### WHAT YOU SHOULD DO
Once you find the line containing "https://www.facebook.com/Nikola.Kicmerova.fitness/ (682, 1062)" in the data below, copy it and each following line exactly, up to and including the line containing "Sverige (282, 2009)", and nothing else.

### DATA FOR PROCESSING
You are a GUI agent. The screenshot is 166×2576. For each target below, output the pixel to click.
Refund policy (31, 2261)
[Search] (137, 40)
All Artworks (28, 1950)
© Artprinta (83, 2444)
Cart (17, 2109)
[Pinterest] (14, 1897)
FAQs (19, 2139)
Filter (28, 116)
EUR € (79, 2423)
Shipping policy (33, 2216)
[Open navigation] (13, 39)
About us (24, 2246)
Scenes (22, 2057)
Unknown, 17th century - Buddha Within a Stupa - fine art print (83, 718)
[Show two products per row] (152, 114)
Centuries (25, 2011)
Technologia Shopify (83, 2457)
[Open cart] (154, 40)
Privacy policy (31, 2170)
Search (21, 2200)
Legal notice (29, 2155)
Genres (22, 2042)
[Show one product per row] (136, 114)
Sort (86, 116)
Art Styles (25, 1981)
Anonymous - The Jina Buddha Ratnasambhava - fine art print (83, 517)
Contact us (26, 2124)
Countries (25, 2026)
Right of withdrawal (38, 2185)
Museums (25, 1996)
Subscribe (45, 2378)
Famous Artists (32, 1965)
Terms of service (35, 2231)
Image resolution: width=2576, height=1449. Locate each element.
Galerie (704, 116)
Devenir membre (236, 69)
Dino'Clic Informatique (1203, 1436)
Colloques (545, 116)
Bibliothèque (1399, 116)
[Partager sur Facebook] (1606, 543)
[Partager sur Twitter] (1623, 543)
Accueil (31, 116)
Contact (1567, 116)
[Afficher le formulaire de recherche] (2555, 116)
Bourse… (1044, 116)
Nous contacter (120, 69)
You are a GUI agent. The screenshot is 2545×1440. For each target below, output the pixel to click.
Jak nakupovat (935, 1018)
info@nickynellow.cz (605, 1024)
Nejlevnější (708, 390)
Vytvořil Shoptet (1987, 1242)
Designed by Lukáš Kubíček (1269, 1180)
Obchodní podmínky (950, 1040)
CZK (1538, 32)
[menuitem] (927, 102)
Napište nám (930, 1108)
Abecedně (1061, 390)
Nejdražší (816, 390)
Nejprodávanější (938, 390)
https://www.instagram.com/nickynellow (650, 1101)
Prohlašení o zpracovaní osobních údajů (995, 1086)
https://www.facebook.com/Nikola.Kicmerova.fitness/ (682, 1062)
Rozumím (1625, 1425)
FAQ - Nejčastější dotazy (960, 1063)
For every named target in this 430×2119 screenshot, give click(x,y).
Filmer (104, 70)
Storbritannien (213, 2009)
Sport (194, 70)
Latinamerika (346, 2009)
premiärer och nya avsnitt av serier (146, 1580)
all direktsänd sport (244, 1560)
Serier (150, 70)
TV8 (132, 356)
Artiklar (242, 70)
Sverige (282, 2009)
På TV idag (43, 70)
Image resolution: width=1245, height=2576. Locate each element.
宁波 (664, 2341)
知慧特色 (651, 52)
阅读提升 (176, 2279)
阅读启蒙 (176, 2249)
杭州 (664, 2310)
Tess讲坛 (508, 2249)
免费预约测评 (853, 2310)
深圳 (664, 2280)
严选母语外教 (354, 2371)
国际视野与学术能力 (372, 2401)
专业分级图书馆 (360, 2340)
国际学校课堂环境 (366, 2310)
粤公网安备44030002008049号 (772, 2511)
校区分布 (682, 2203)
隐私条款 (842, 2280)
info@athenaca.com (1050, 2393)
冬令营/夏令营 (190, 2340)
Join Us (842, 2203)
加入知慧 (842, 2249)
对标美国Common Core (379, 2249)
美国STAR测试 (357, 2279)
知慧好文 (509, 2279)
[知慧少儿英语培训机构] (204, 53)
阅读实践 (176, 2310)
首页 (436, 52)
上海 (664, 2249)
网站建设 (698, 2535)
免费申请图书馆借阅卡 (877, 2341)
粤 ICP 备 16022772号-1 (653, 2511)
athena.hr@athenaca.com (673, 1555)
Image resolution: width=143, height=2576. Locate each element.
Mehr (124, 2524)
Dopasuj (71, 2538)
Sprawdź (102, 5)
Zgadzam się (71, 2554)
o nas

### ANSWER TO THIS TASK
https://www.facebook.com/Nikola.Kicmerova.fitness/ (682, 1062)
Rozumím (1625, 1425)
FAQ - Nejčastější dotazy (960, 1063)
For every named target in this 430×2119 screenshot, give click(x,y).
Filmer (104, 70)
Storbritannien (213, 2009)
Sport (194, 70)
Latinamerika (346, 2009)
premiärer och nya avsnitt av serier (146, 1580)
all direktsänd sport (244, 1560)
Serier (150, 70)
TV8 (132, 356)
Artiklar (242, 70)
Sverige (282, 2009)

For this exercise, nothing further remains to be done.